By and large, algae can produce ten times more gallons of biofuel than other crops. That’s 9,000 gallons of biofuels per acre, compared the typical 900 of other feedstocks. Scientists estimate that algae could one day yield 20,000 gallons of fuel per acre. The U.S. Department of Energy says that the country could fulfill all its fuel needs by only cultivating 0.42% of its land surface.
They’re very genetically diverse. Not only are there many different species of algae on Earth, but scientists have recently discovered that it’s very easy to genetically manipulate algae into obtaining better biofuels and similar byproducts.
This is especially true when it comes to butanol production—since the advent of these discoveries, several butanol-producing facilities have opened around the world. Before the genetic manipulation of algae was common knowledge, obtaining butanol was difficult.
They can be cultivated just about anywhere where it’s warm enough. Third generation biofuels can be cultivated in open ponds, closed-loop systems, and photobioreactors. None of these systems require farm land and only need a certain warm temperature to thrive. Closed loop systems and photobioreactors have even been successfully set up in deserts.
They can be grown with waste water. Not only do algae crops not require additional farm land, but they can actually be cultivated by reusing waste water from municipal systems.

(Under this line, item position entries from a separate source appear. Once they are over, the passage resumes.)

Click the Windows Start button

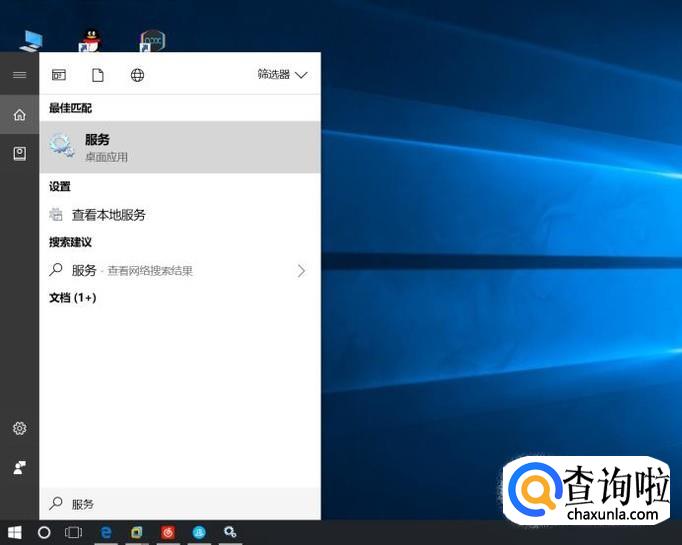(x=15, y=532)
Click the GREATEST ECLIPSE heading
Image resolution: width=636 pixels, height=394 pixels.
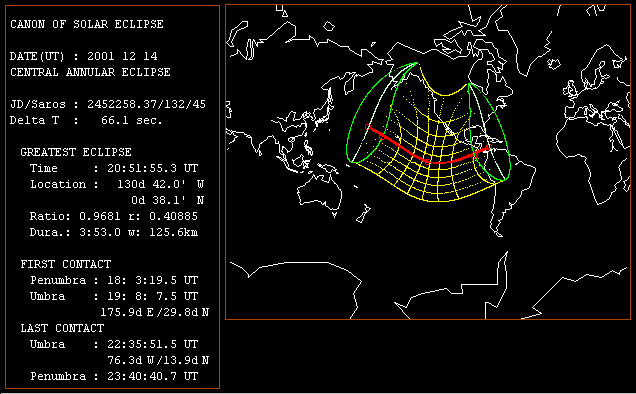76,152
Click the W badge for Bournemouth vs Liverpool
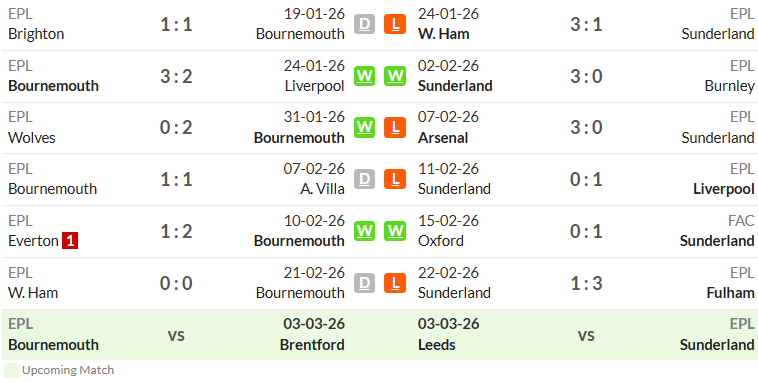 [364, 76]
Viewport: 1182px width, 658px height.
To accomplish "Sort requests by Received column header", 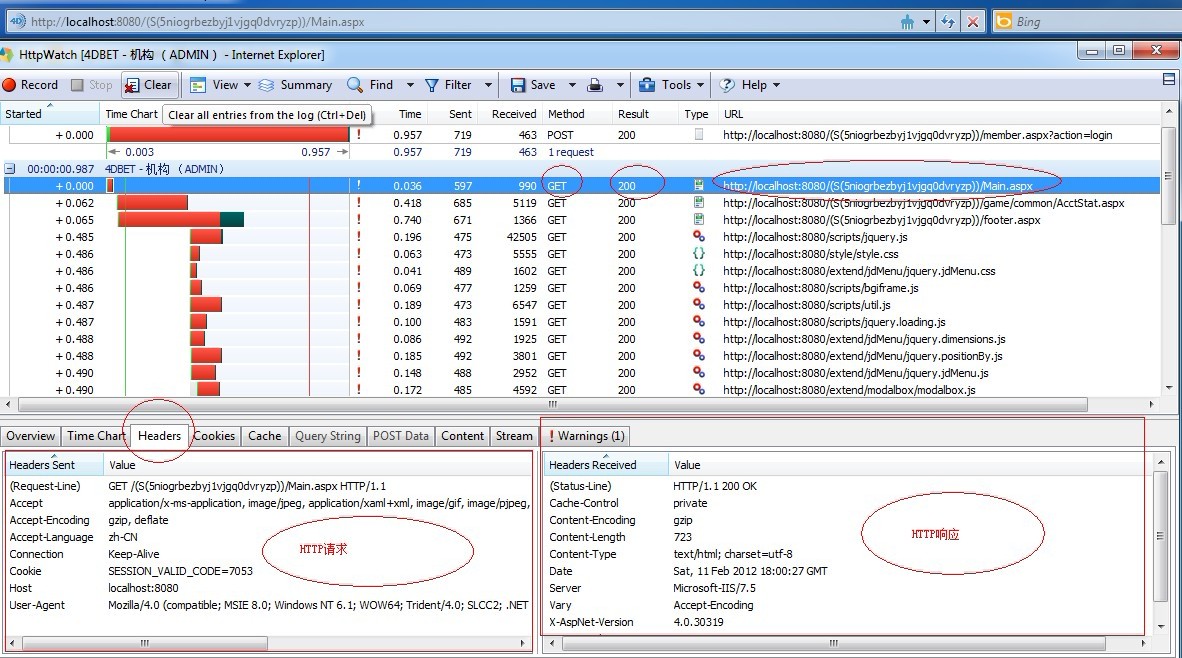I will coord(514,114).
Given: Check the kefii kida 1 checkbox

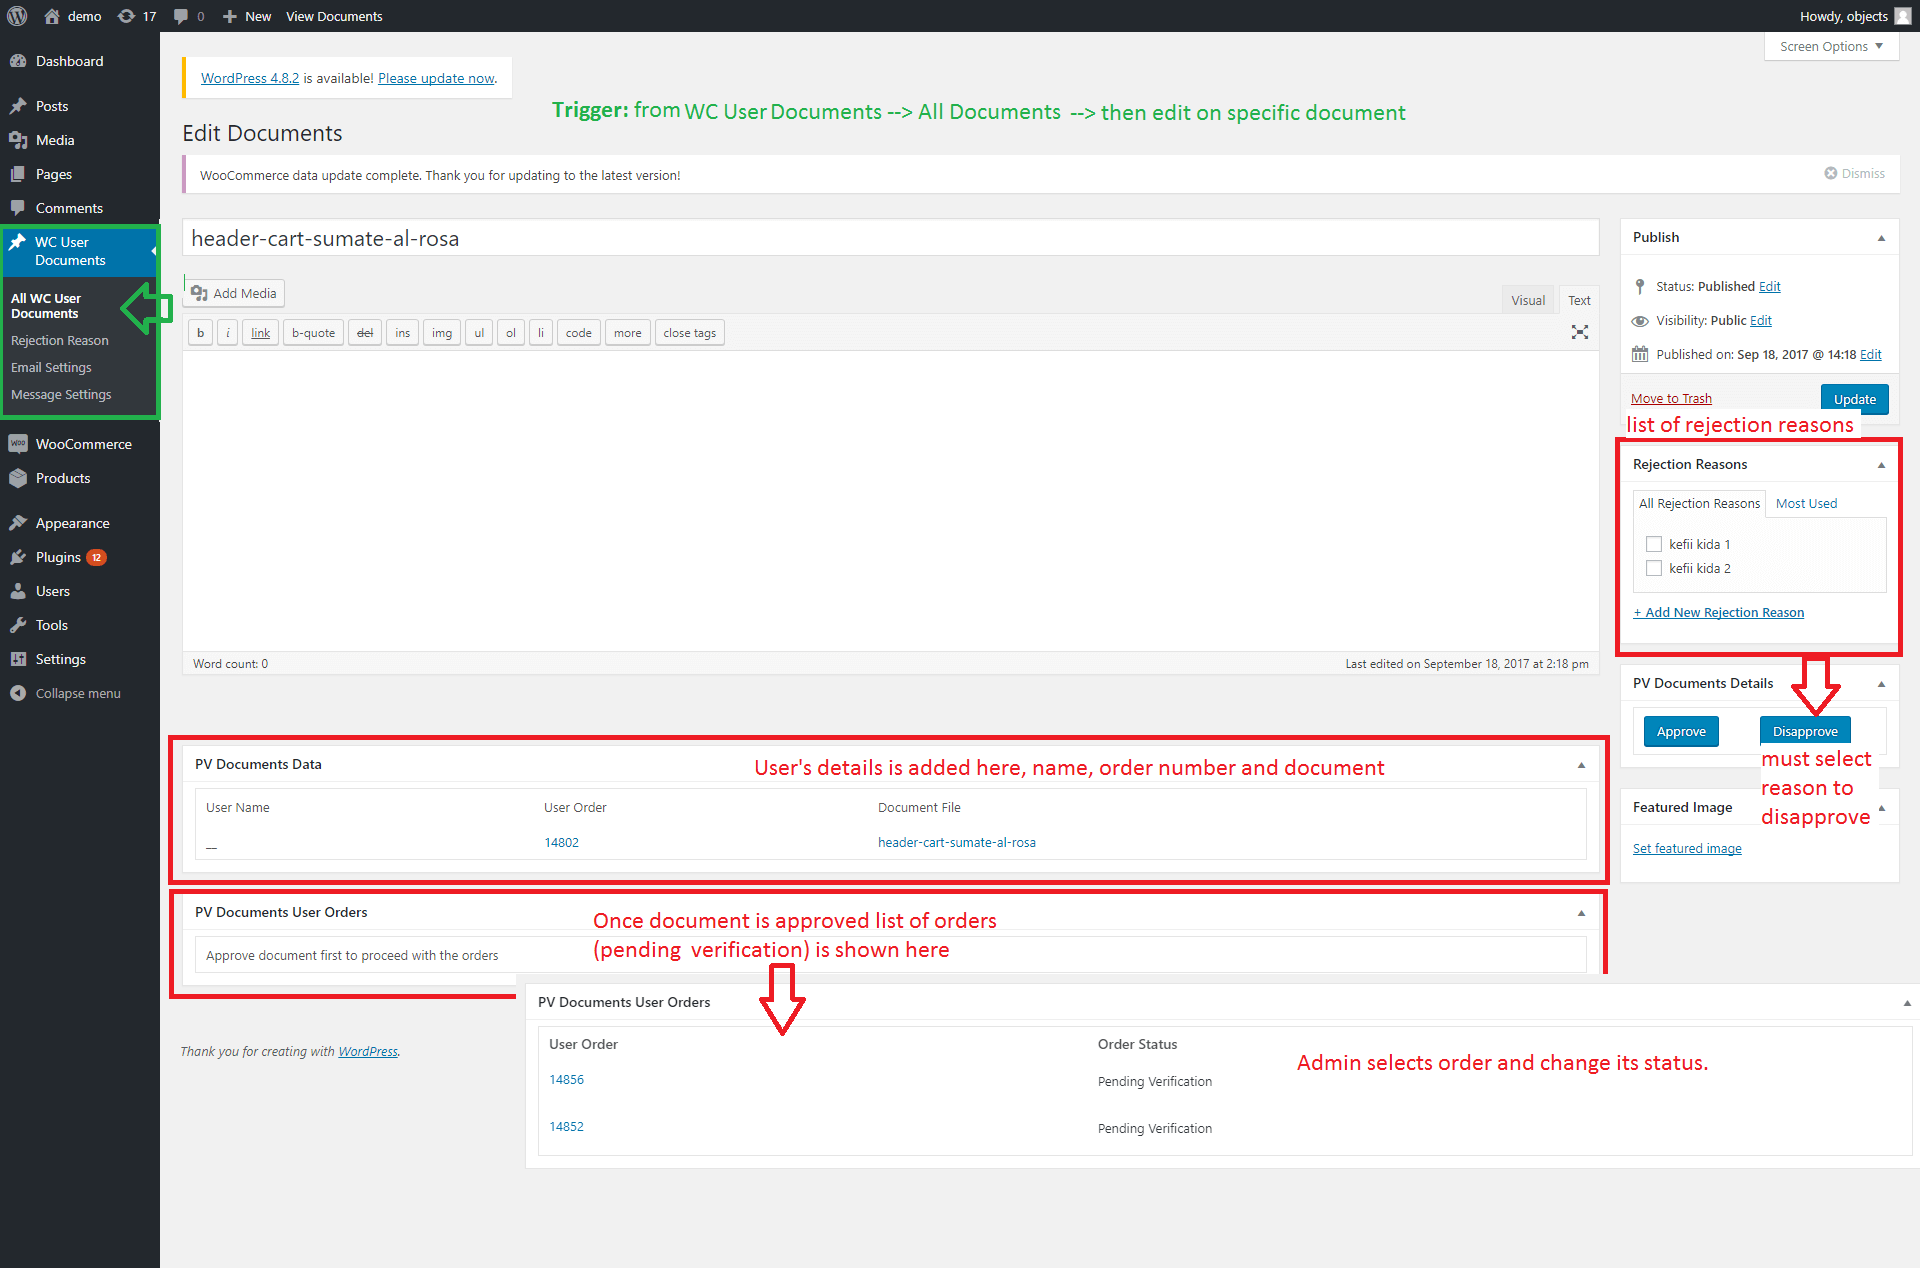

They can make use of a wide range of carbon sources. Some researchers have pointed out that algae plants should be set up next to traditional power plants, as they could directly convert their carbon emissions into fuels.
The disadvantages of third generation biofuels
After all is said and done, third generation biofuels only come with one essential drawback. Though singular, it is important enough to constitute a deal breaker:
The water-based waste production of algal biofuel requires non-scalable amounts of water and fertilizers (nitrogen and phosphorus, specifically).
Why is this such a big problem? Because the greenhouse gas emission levels of producing the needed amount of fertilizer would basically offset all the advantages of using biofuels. In 2013, Exxon Mobil concluded its R&D program on algal biofuel by stating this type of fuel would not be viable for another 25 years. At the end of that program, the company had invested $600 million into it.